Requirements → Copy the rows below without any changes, from the first row through the line containing "pyautogui.click(x=259, y=122)", including both ends.

Excerpted data →
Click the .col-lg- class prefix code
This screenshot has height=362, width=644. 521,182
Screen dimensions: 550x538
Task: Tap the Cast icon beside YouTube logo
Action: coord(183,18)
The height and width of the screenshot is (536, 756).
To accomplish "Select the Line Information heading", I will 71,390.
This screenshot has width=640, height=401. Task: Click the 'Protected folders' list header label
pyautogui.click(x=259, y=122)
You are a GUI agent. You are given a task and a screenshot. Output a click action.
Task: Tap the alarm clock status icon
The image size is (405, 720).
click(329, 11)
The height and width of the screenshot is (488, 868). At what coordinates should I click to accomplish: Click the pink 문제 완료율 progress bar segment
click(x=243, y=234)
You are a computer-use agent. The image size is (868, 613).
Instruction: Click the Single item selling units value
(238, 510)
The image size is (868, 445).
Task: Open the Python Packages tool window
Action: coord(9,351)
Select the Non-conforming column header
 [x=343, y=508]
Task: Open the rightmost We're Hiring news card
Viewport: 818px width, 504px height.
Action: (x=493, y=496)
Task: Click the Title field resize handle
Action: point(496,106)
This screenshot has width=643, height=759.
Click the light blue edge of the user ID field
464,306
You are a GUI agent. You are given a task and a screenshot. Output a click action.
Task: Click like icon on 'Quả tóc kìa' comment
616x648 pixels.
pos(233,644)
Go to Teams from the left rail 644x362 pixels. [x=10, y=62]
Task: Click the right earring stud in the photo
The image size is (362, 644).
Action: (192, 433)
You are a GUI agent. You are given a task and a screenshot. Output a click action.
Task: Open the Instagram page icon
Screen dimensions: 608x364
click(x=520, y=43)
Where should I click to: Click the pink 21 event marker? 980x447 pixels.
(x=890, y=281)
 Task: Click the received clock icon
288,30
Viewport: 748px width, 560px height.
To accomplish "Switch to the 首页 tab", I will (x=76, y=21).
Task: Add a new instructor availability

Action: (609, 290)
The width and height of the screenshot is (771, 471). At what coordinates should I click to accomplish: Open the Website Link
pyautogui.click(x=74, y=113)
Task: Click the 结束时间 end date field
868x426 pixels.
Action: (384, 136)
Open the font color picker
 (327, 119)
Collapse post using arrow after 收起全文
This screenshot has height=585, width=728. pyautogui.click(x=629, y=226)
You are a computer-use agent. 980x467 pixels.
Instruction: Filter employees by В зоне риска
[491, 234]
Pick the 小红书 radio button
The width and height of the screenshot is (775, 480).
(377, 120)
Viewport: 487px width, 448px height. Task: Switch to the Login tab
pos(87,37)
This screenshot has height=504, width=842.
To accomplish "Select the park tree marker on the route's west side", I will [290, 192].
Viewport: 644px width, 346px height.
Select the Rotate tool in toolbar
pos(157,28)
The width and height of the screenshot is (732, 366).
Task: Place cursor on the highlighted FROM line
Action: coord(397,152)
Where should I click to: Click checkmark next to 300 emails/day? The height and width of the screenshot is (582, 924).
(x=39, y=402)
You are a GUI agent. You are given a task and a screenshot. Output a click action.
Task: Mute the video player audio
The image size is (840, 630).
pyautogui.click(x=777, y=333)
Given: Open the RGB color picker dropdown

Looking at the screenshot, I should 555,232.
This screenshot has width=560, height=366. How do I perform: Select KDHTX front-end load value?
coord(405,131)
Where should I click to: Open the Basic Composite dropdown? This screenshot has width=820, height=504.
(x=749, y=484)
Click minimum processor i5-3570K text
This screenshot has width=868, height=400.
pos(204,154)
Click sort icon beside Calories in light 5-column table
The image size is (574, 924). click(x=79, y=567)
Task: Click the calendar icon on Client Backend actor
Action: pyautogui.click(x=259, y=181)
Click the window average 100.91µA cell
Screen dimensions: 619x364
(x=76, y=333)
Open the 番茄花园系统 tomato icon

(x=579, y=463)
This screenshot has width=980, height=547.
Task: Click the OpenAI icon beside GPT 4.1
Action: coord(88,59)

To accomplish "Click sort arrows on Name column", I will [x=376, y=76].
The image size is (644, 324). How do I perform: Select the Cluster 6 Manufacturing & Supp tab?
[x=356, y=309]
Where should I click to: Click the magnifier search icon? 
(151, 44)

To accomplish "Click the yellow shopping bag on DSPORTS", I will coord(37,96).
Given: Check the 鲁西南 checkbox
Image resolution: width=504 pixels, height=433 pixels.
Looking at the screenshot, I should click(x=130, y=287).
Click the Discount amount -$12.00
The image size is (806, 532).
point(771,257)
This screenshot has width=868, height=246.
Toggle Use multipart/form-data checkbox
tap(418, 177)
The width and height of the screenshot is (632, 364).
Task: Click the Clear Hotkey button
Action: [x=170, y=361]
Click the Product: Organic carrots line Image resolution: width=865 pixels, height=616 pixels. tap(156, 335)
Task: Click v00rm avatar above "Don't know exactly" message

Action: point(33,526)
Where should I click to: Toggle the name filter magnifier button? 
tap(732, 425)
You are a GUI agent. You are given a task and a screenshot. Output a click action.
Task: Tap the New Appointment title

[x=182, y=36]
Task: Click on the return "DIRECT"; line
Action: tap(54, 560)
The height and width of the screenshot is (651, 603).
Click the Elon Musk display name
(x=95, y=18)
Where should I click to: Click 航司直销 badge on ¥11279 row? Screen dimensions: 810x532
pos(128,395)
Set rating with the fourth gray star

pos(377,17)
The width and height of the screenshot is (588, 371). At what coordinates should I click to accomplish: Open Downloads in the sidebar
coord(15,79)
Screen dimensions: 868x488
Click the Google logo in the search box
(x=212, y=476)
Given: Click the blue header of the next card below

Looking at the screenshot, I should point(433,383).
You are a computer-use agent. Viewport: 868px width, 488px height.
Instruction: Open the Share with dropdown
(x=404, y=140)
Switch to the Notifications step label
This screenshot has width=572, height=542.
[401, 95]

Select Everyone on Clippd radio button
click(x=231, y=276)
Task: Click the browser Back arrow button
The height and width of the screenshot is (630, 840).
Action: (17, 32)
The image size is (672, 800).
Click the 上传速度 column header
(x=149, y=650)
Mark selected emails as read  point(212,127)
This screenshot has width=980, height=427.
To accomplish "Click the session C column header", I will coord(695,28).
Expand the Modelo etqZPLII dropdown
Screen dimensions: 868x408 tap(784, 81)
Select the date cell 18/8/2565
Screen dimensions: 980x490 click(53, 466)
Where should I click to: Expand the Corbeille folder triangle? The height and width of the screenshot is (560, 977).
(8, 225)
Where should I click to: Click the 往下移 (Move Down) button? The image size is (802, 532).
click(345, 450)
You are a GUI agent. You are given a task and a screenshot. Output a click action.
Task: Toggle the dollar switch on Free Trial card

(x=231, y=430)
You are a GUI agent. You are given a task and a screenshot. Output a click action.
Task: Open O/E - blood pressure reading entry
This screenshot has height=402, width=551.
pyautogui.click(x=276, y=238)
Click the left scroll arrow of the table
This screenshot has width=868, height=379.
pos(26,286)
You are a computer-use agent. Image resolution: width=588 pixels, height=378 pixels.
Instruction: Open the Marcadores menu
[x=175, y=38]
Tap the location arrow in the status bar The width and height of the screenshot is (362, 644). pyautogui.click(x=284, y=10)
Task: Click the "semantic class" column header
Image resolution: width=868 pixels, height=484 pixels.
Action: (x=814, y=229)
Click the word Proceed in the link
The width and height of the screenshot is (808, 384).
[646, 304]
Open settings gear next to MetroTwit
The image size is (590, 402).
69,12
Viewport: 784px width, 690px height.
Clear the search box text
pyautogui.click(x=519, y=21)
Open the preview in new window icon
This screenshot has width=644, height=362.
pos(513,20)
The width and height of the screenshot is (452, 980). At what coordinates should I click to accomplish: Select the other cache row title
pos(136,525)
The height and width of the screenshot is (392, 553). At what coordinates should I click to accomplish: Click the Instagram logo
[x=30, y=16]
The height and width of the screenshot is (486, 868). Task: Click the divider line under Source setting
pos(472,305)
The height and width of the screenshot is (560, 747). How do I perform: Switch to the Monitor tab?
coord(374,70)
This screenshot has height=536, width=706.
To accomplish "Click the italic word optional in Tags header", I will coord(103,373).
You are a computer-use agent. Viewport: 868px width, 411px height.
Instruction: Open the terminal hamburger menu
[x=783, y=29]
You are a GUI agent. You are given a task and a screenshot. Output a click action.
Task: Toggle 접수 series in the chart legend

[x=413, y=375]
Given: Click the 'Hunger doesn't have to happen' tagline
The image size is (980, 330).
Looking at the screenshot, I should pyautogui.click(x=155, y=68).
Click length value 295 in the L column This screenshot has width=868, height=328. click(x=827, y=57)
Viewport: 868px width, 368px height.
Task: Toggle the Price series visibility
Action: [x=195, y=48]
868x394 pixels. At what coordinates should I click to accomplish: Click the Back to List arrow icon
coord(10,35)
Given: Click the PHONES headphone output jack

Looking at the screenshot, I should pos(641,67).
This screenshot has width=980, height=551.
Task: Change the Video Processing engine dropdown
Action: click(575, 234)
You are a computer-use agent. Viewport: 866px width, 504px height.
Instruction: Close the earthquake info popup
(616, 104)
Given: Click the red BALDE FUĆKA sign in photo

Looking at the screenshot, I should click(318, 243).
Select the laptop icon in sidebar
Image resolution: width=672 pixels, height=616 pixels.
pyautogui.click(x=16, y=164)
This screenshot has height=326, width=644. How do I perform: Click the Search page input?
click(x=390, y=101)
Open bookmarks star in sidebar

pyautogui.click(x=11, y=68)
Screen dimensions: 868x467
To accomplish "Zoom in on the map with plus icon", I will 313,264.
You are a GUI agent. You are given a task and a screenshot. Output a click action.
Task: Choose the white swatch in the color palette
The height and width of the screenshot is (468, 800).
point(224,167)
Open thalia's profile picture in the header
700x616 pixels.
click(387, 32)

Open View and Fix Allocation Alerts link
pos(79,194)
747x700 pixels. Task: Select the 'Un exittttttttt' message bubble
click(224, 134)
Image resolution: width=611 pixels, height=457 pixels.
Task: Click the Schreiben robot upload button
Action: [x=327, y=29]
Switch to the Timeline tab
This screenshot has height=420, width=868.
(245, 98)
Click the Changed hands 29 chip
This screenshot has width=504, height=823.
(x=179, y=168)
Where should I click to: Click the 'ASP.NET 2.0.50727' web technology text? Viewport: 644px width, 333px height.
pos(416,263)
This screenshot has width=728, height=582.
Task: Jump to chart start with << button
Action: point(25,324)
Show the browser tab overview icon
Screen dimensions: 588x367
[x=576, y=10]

Response to this task →
Click the .col-lg- class prefix code
This screenshot has height=362, width=644. 521,182
Screen dimensions: 550x538
Task: Tap the Cast icon beside YouTube logo
Action: coord(183,18)
The height and width of the screenshot is (536, 756).
To accomplish "Select the Line Information heading", I will 71,390.
This screenshot has width=640, height=401. Task: Click the 'Protected folders' list header label
pyautogui.click(x=259, y=122)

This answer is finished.